▶ _PROVIDED MATERIAL_

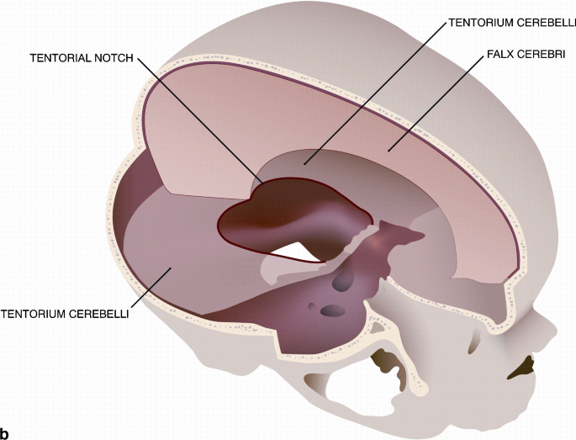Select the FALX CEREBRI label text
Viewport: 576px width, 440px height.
[x=526, y=55]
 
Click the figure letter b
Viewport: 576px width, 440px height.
[x=6, y=432]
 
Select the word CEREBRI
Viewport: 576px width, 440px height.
[x=540, y=55]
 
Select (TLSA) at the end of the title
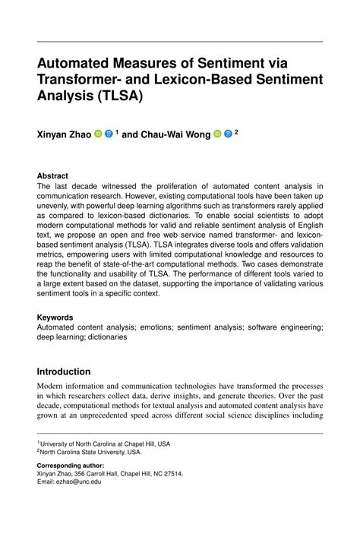tap(118, 96)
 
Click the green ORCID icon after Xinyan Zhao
tap(98, 134)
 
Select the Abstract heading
tap(52, 175)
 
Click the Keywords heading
tap(56, 317)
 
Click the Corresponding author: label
tap(71, 464)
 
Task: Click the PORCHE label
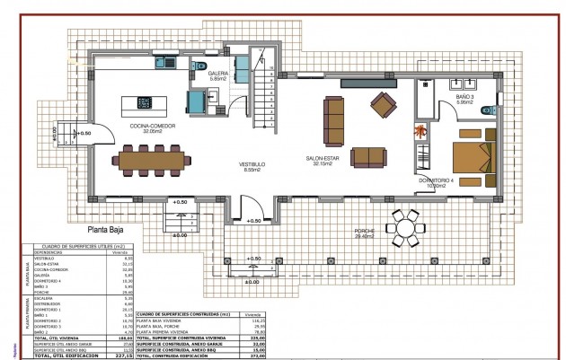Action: click(365, 232)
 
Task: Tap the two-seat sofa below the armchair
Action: click(369, 157)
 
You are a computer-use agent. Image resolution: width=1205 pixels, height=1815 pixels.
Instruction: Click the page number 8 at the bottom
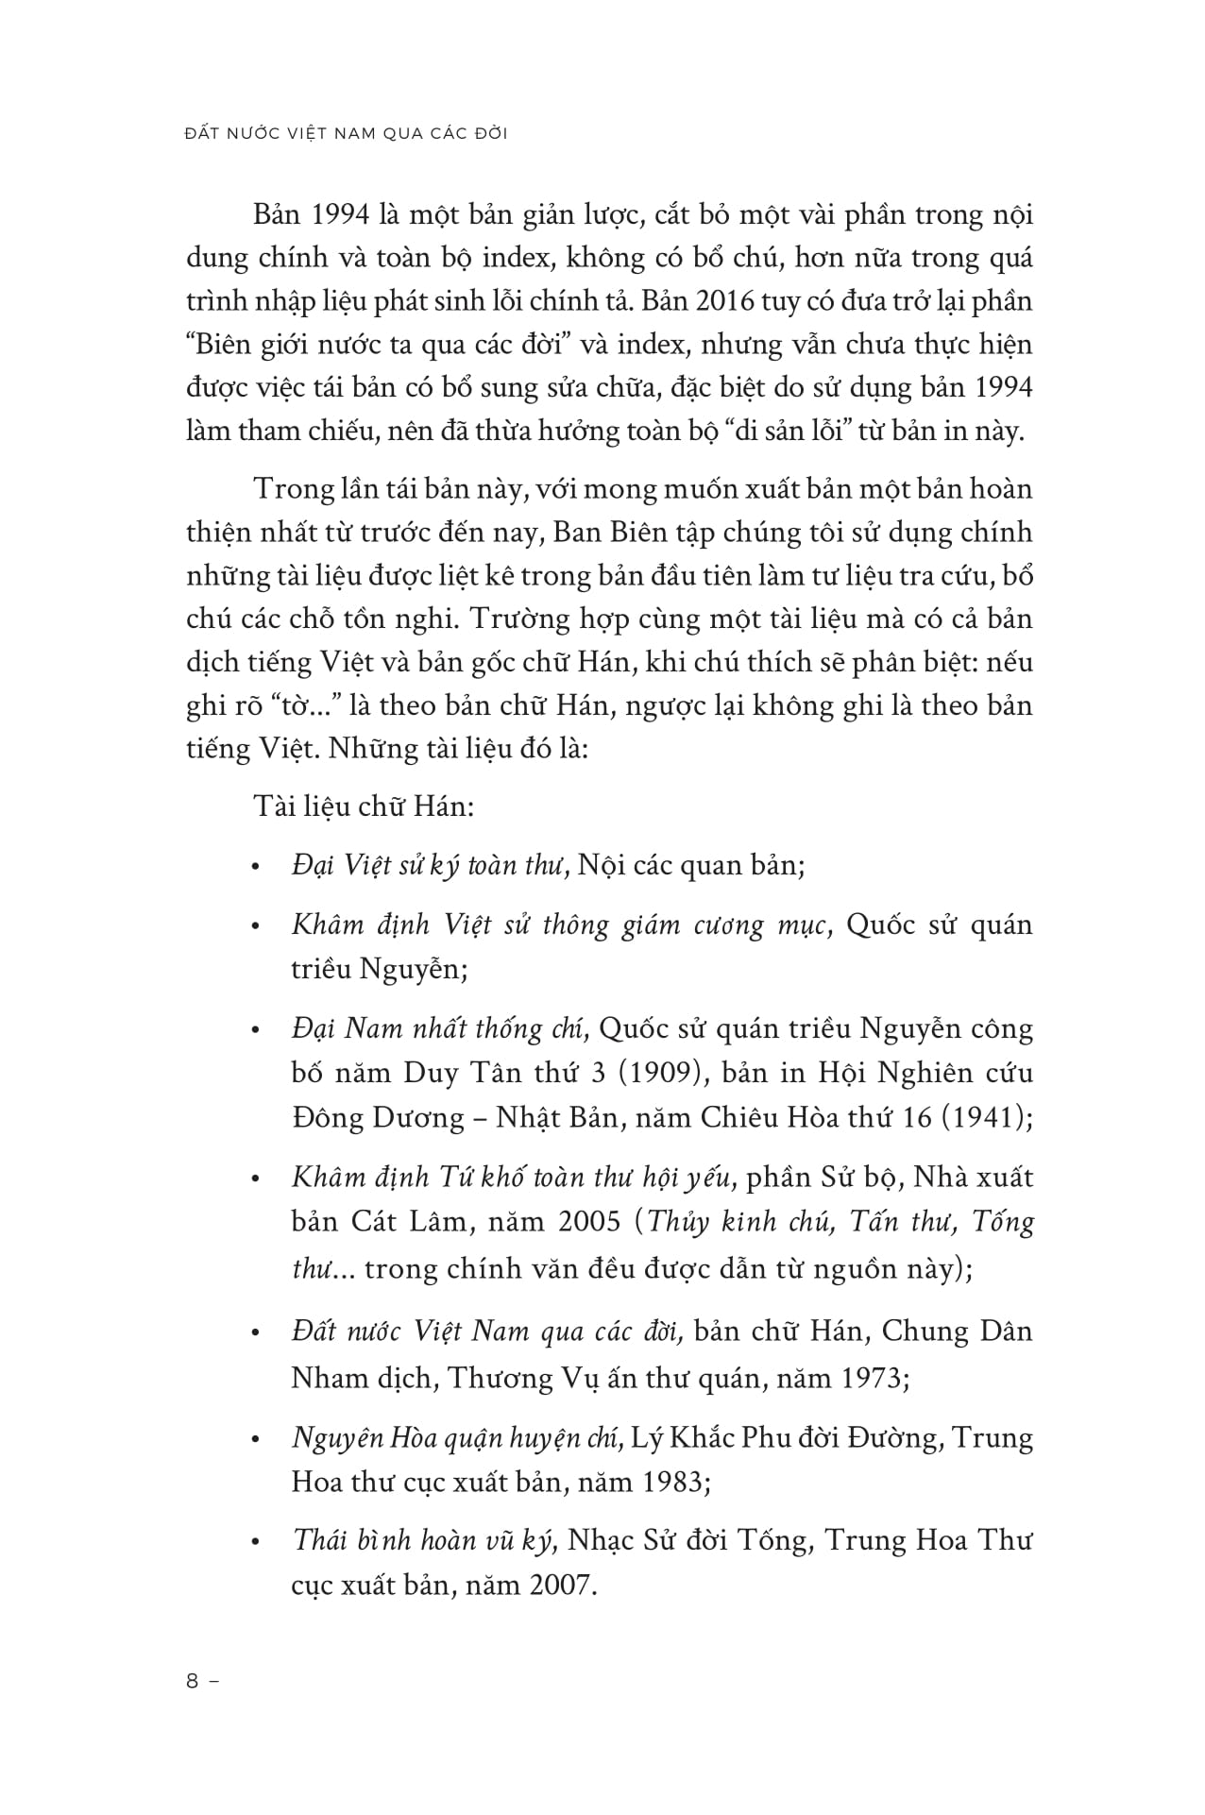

▶ _PROBLEM REQUIREMENTS_
Put every line of the data above into a JSON list of strings, one string per line, with blank lines left out. Leave the pictures out of the list.

▶ _RESULT_
[
  "Select the FALX CEREBRI label text",
  "Viewport: 576px width, 440px height.",
  "[x=526, y=55]",
  "Click the figure letter b",
  "Viewport: 576px width, 440px height.",
  "[x=6, y=432]",
  "Select the word CEREBRI",
  "Viewport: 576px width, 440px height.",
  "[x=540, y=55]",
  "Select (TLSA) at the end of the title",
  "tap(118, 96)",
  "Click the green ORCID icon after Xinyan Zhao",
  "tap(98, 134)",
  "Select the Abstract heading",
  "tap(52, 175)",
  "Click the Keywords heading",
  "tap(56, 317)",
  "Click the Corresponding author: label",
  "tap(71, 464)",
  "Task: Click the PORCHE label",
  "Action: click(365, 232)",
  "Task: Tap the two-seat sofa below the armchair",
  "Action: click(369, 157)",
  "You are a computer-use agent. Image resolution: width=1205 pixels, height=1815 pixels.",
  "Instruction: Click the page number 8 at the bottom"
]